▶ WORK INSTRUCTION:
Retype the passage in the biography of Jakub Azulewicz below word for word, starting with "Jakub Azulewicz (around" and going on through "the Studzianka estate.".

▶ SOURCE DOCUMENT:
--- START ---

- Coat of arms: Azulewicz coat of arms
- Born: 1 January 1731 Studzianka, Polish–Lithuanian Commonwealth
- Died: 11 August 1794 (aged 63)
- Buried: Studzianka's Muslim cemetery
- Father: Aleksander Mustafa Azulewicz
- Mother: Felicjanna née Tuhan - Baranowski

= Jakub Azulewicz =

Polish–Lithuanian colonel (died 1794)

Jakub Azulewicz (around 1731 or 1745 – 11 August 1794) was the colonel of the 2nd Regiment of Ułan's Court, later renamed as the 6th Lithuanian Vanguard Regiment.

== Early life ==
Jakub Azulewicz was born in 1731 or 1745 in the Studzianka estates in the Gmina Łomazy, an estate of the Azulewicz family. The Azulewicz (alternative spelling Aziulewicze) had the Azulewicz and Alabanda coat of arms. Jakub Azulewicz was the son of the royal captain Aleksander Mustafa Azulewicz and Felicjanna née Tuhan-Baranowski, the owners of the Studzianka estate.

--- END ---

▶ RECORDED DATA:

--- START ---

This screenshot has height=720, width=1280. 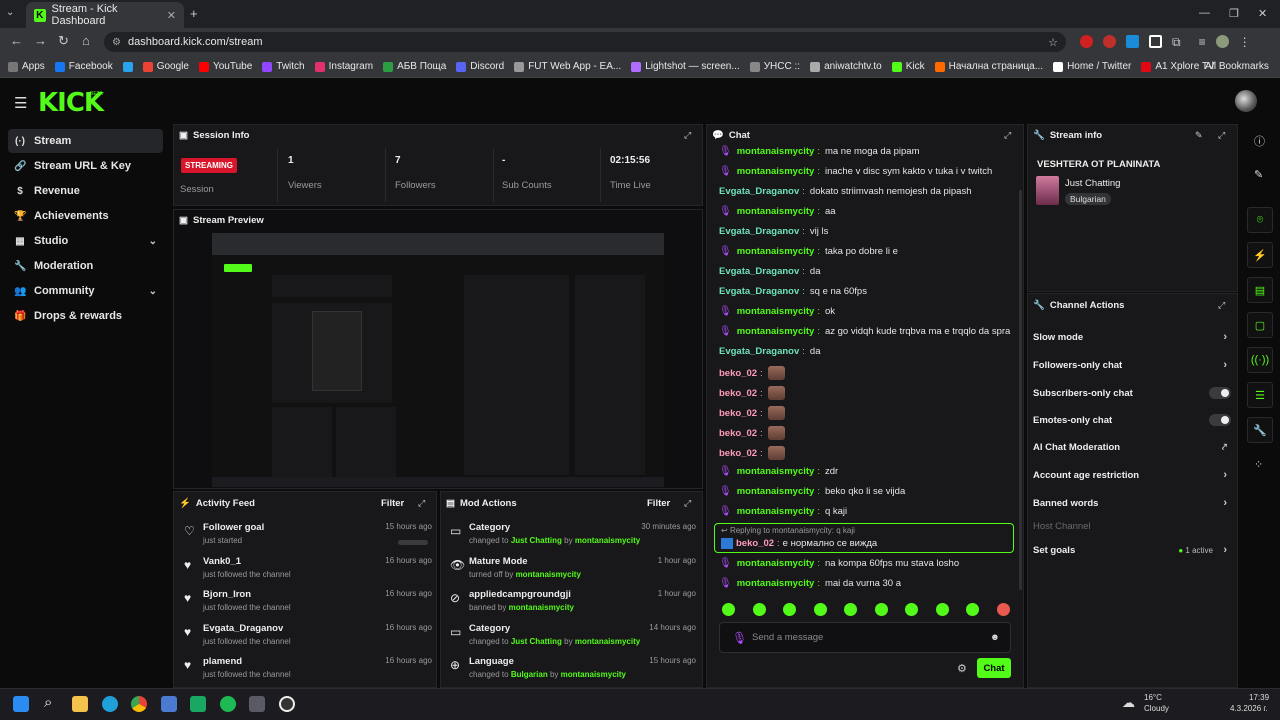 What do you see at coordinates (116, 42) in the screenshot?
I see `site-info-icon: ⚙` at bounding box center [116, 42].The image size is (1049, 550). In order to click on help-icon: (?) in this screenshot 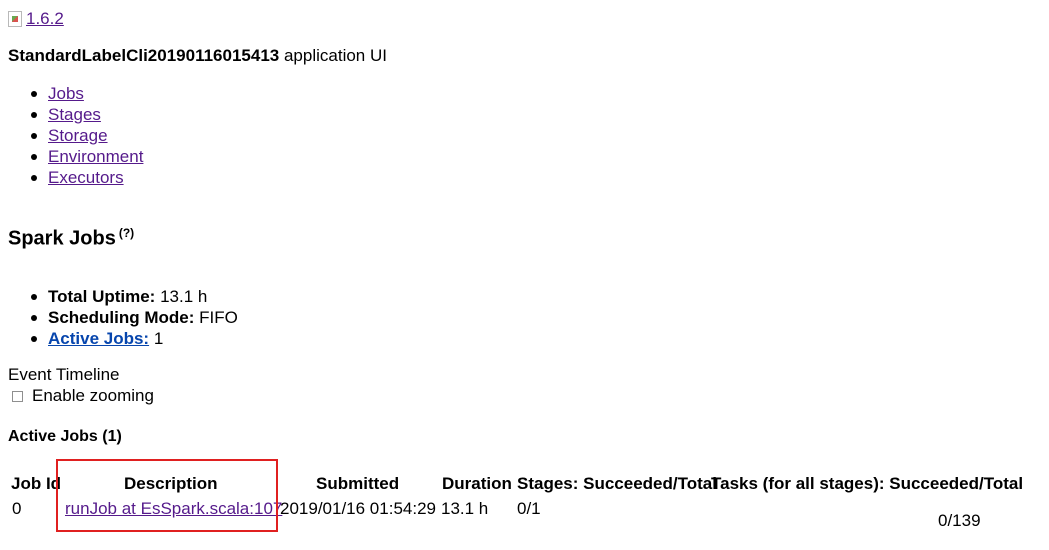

--- END ---

▶ FINAL ANSWER:
Jakub Azulewicz (around 1731 or 1745 – 11 August 1794) was the colonel of the 2nd Regiment of Ułan's Court, later renamed as the 6th Lithuanian Vanguard Regiment.

== Early life ==
Jakub Azulewicz was born in 1731 or 1745 in the Studzianka estates in the Gmina Łomazy, an estate of the Azulewicz family. The Azulewicz (alternative spelling Aziulewicze) had the Azulewicz and Alabanda coat of arms. Jakub Azulewicz was the son of the royal captain Aleksander Mustafa Azulewicz and Felicjanna née Tuhan-Baranowski, the owners of the Studzianka estate.